India AI power distribution loss

The government of India is planning to use artificial intelligence solutions to tackle the emerging challenge of power distribution losses across the country. 

The government is now reaching out to major information technology companies and startups to help them develop AI-enabled solutions to handle this issue. 

This new development falls under the government’s Rs 3.03 lakh crore reform-based and result-linked scheme, with a corpus of Rs 4 crore sanctioned for the first year by the electricity ministry. 

Read More: Lawmakers Warn Clearview AI Could End Public Anonymity

Distribution loss is one of the most prevalent issues that India’s energy sector has been facing in recent years, and this initiative of the government would considerably help solve the problem. According to reports, the country witnessed a high transmission and distribution loss of more than 20% in 2019, one of the world’s highest. 

Power Secretary Alok Kumar said, “Huge data will be thrown up when we implement smart meters in a time-bound manner.
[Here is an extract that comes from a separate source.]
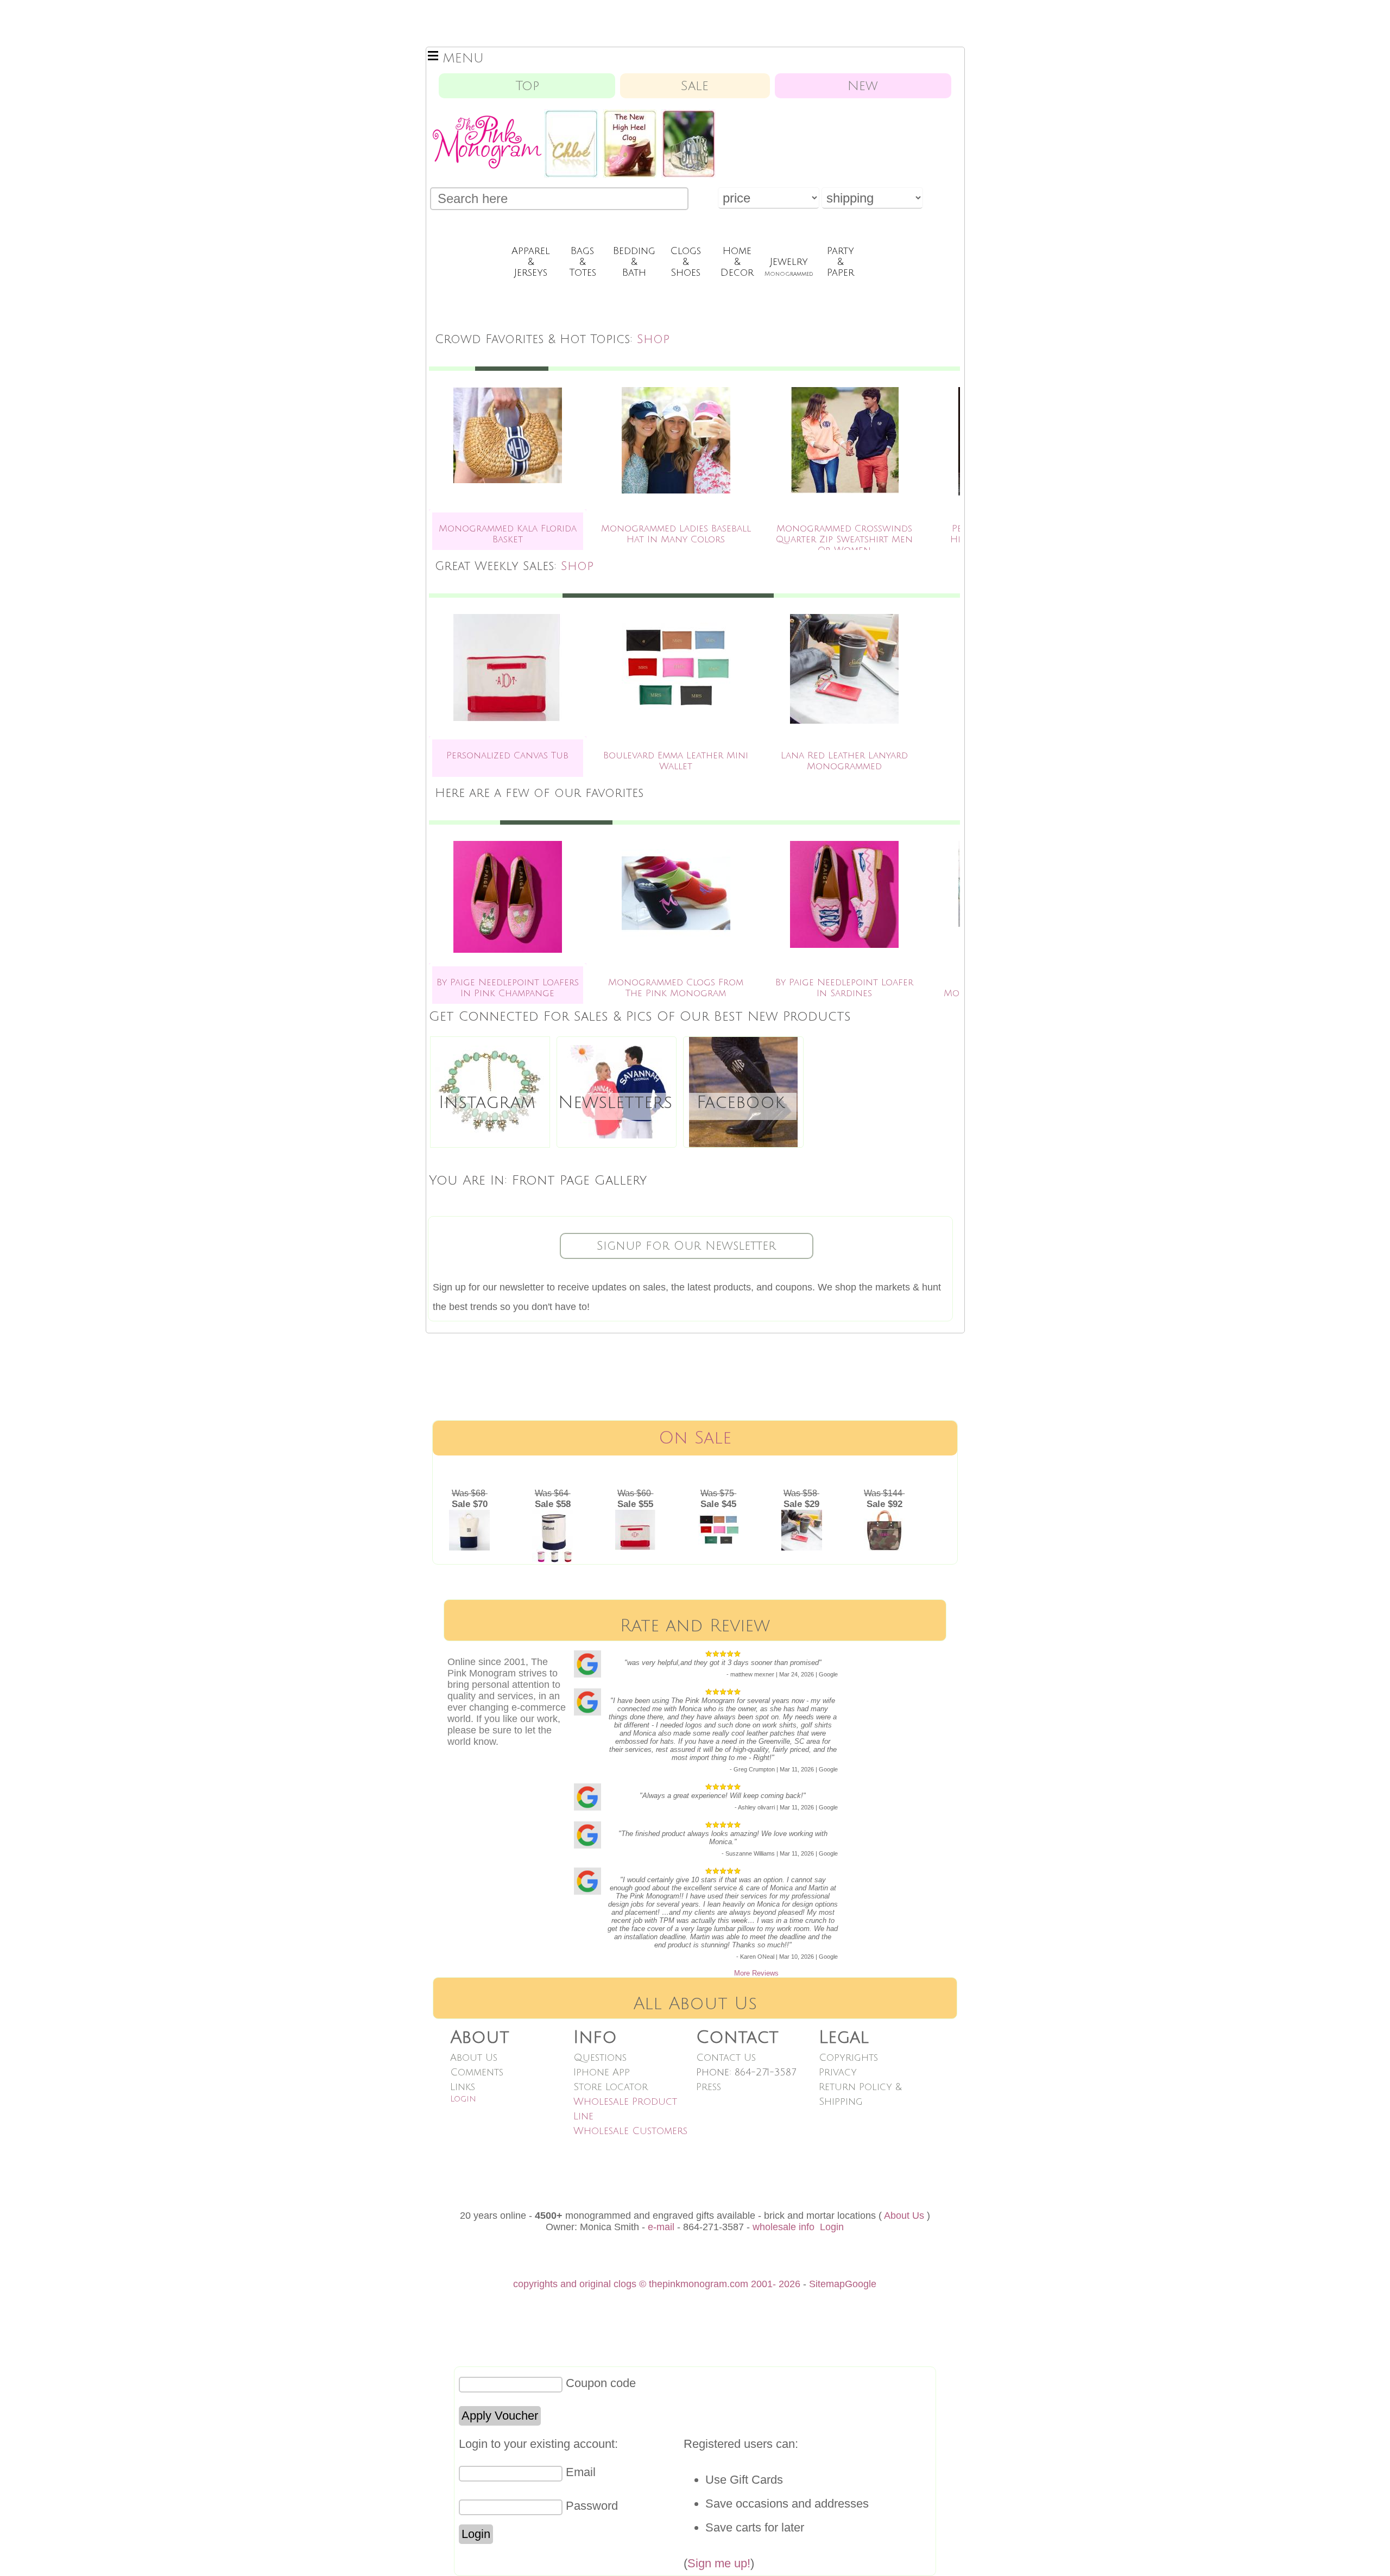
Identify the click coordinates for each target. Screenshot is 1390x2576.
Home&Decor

We are conscious that this data should be analyzed intelligently in a way that it leads to good actionable points for the utility managers and for the policymakers.” 

He further added that the average distribution loss in India is 20%. However, many utilities experience losses of 40-45 percent, with a few companies losing more than 50%. 
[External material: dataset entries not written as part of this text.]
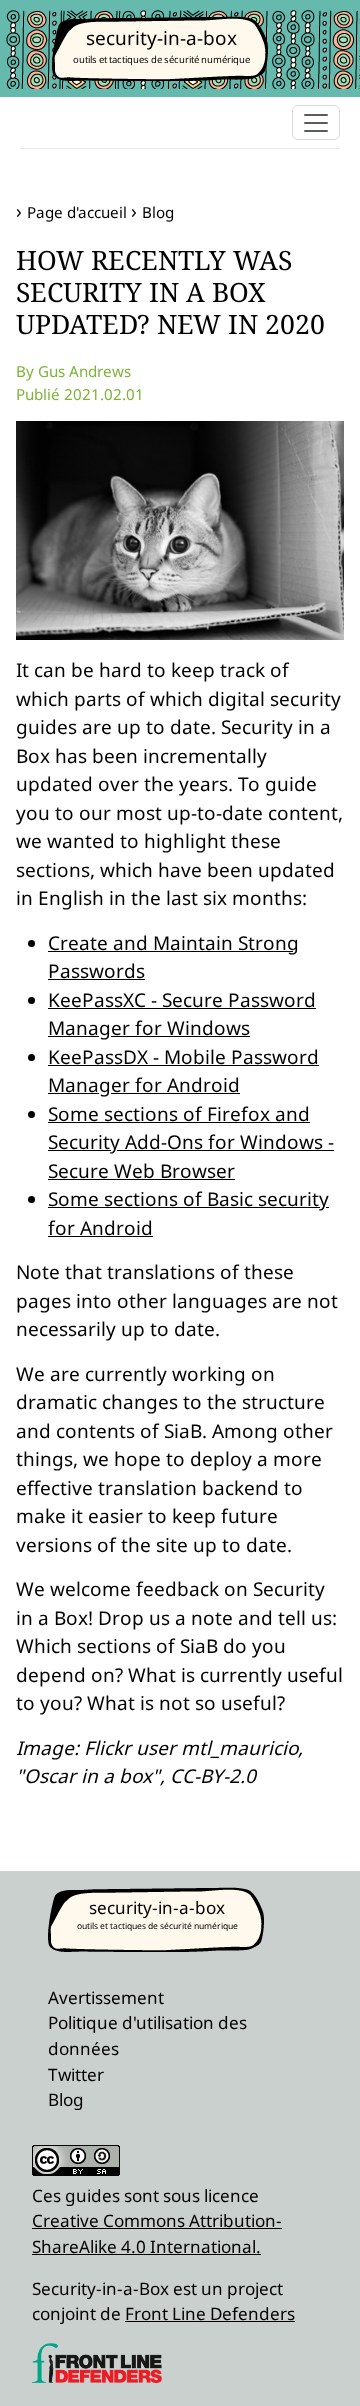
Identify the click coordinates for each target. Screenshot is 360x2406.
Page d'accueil (77, 212)
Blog (158, 212)
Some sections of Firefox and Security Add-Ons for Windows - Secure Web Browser (191, 1142)
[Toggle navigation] (316, 122)
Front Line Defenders (210, 2313)
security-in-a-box (161, 38)
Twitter (76, 2074)
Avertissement (106, 1997)
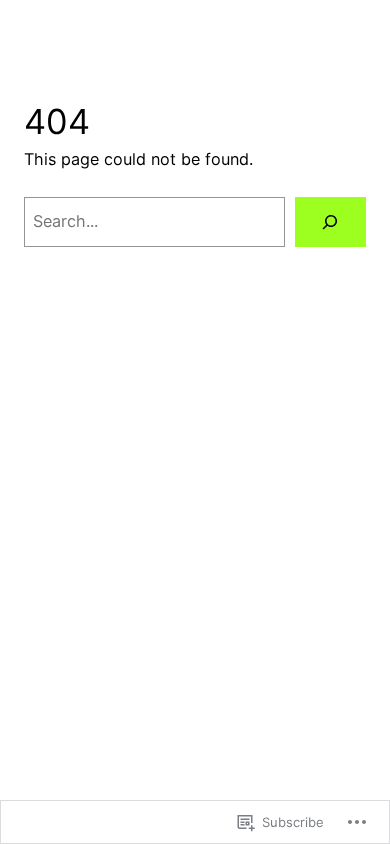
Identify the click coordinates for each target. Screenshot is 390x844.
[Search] (330, 222)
According to the government, the developer of the solution will leverage technologies including artificial intelligence, machine learning, and IoT to analyze data made available through consumer, transformer, and feeder metering. 

The government plans to select multiple technology providers, companies, and startups to tackle the power distribution issue in the country. A government official said, “Increased technology interventions will aid in facilitating operational and financial sustainability of the distribution companies.” 

The government will allow the selected companies to make judgments on loss reduction, demand forecasting, differential tariff in a day, and renewable energy integration using innovative technologies.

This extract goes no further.